The Defense Department has ordered four more ballistic missiles from Boeing at a cost of $150 million.
The missiles are part of the so-called missile shield protecting the U.S. from nuclear attack — in particular, the Ground-based Midcourse Defense (GMD), designed to be launched from the ground in the U.S. and intercept incoming missiles.
Boeing is the prime contractor of the GMD and manages the program from its Huntsville location. The $150 million order is a modification of a previous contract with Boeing for GMD development and sustainment.
Under the original contract, Boeing is to develop, field, test, system engineer, integrate and configure management, manufacture equipment and refurbishment, train and sustain the Ground-based Midcourse Defense weapon system and associated support facilities.
Under this new contract modification, the Missile Defense Agency is executing the procurement of four additional Configuration 2 Ground Based Interceptor boost vehicles to maintain the fleet and flight test programs.
Boeing describes the GMD as “the only system capable of protecting the entire U.S. homeland, including Alaska and Hawaii, against long-range ballistic missile attacks.”
The GMD interceptors are designed to track missile threats and use collision force to destroy the target before it strikes.
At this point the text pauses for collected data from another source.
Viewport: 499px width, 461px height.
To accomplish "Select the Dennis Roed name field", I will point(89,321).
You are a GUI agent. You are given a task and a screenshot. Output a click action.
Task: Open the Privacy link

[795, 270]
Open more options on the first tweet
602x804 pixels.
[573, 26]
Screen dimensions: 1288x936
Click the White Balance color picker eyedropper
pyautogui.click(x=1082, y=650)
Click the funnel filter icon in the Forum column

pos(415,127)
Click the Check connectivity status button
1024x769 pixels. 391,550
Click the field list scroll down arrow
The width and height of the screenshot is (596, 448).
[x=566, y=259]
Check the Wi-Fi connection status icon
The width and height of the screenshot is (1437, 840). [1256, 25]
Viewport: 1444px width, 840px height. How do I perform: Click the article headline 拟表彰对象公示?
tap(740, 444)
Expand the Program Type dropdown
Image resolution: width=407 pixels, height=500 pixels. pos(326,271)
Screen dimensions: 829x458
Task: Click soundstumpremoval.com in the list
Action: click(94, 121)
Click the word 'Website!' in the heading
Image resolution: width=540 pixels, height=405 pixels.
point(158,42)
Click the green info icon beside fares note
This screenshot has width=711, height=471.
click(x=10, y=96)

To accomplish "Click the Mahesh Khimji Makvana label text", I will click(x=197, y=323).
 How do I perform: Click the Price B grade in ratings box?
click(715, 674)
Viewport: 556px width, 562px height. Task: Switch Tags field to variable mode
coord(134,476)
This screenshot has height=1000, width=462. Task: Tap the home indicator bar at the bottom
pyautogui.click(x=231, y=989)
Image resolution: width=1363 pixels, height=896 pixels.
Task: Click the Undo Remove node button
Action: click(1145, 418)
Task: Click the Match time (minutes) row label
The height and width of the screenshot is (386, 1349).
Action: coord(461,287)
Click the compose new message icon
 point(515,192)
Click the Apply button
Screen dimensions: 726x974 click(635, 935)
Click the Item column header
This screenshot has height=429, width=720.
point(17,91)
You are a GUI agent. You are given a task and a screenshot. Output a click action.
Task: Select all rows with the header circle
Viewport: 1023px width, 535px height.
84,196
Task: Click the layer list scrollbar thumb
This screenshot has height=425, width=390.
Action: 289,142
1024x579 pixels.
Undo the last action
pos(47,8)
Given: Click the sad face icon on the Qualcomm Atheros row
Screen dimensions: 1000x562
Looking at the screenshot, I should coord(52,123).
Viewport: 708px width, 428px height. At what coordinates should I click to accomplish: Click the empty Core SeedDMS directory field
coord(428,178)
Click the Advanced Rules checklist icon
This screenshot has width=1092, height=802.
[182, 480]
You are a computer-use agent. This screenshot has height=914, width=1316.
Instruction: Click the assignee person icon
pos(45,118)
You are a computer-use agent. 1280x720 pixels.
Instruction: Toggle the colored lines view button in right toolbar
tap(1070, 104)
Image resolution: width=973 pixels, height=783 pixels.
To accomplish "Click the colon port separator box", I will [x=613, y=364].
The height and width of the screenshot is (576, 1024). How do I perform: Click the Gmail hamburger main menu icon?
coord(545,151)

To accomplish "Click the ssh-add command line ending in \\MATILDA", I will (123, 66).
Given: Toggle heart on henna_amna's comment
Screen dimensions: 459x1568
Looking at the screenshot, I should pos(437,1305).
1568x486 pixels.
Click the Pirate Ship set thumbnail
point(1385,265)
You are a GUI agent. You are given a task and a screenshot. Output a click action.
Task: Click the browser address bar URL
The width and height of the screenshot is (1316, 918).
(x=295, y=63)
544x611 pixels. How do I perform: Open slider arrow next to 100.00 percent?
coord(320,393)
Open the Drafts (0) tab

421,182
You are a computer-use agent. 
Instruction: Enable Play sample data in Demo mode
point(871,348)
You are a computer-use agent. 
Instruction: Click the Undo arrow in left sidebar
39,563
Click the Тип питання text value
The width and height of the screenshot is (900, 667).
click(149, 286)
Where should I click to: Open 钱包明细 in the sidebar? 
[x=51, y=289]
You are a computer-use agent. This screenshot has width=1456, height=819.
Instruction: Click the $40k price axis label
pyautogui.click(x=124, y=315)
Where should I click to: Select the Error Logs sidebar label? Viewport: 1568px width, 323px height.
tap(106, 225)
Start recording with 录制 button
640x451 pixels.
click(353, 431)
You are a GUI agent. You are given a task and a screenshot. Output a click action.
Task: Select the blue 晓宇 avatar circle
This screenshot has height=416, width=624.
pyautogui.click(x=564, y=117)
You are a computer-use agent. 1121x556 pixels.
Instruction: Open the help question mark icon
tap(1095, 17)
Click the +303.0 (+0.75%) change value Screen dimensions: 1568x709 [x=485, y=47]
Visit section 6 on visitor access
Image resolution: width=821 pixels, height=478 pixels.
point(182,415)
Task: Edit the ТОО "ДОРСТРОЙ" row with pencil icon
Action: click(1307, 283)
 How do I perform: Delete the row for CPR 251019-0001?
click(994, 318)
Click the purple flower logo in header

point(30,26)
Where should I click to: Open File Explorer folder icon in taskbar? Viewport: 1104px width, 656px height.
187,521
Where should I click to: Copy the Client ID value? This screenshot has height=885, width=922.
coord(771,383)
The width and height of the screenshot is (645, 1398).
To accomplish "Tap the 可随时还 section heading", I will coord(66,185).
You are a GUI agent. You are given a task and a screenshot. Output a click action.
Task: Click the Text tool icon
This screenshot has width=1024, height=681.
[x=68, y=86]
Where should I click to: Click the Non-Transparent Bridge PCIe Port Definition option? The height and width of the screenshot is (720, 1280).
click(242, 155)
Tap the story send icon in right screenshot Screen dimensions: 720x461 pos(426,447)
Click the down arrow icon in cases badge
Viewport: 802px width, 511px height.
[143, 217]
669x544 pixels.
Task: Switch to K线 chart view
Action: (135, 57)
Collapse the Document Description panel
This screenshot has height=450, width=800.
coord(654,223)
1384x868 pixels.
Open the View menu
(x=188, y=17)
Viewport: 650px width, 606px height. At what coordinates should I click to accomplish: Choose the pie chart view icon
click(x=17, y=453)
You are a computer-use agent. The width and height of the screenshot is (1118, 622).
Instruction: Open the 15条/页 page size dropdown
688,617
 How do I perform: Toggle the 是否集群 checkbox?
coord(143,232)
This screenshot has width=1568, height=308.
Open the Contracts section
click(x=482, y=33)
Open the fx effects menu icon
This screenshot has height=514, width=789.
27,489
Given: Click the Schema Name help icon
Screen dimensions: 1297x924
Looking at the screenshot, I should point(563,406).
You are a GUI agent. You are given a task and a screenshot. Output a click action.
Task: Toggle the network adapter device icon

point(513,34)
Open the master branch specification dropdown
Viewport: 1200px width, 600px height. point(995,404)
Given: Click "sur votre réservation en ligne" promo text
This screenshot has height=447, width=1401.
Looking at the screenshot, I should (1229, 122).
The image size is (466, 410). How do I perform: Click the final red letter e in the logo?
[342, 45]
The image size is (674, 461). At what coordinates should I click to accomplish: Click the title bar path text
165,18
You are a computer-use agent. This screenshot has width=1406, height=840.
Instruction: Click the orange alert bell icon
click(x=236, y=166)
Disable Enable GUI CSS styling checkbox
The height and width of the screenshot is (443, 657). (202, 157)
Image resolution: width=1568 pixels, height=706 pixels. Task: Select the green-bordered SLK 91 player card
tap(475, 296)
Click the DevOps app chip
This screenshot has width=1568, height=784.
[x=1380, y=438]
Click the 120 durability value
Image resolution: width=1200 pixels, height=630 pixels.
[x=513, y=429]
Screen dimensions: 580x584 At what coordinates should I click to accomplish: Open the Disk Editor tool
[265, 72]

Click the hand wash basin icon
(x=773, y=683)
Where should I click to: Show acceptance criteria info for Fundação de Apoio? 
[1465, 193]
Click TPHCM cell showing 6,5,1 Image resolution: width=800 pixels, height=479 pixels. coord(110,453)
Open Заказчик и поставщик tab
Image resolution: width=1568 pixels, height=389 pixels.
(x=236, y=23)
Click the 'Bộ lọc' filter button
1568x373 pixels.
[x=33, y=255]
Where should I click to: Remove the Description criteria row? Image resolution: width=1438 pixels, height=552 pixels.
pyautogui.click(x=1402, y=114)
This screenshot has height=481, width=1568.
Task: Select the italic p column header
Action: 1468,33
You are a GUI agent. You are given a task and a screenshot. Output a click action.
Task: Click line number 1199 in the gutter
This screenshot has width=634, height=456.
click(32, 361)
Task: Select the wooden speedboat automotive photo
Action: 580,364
In March, Boeing and the Missile Defense Agency for the first time launched two GMD system interceptors to destroy a threat-representative target, validating the fielded system protects the U.S. from intercontinental ballistic missiles. In this test, one interceptor struck the target in space. The second interceptor observed that intercept before destroying additional debris to ensure missile destruction. At the time of this test, Boeing Vice President and Program Director of the Ground-based Missile Defense Paul Smith said, “We continue to increase the system’s reliability as the U.S. government plans to expand the number of interceptors protecting the country.”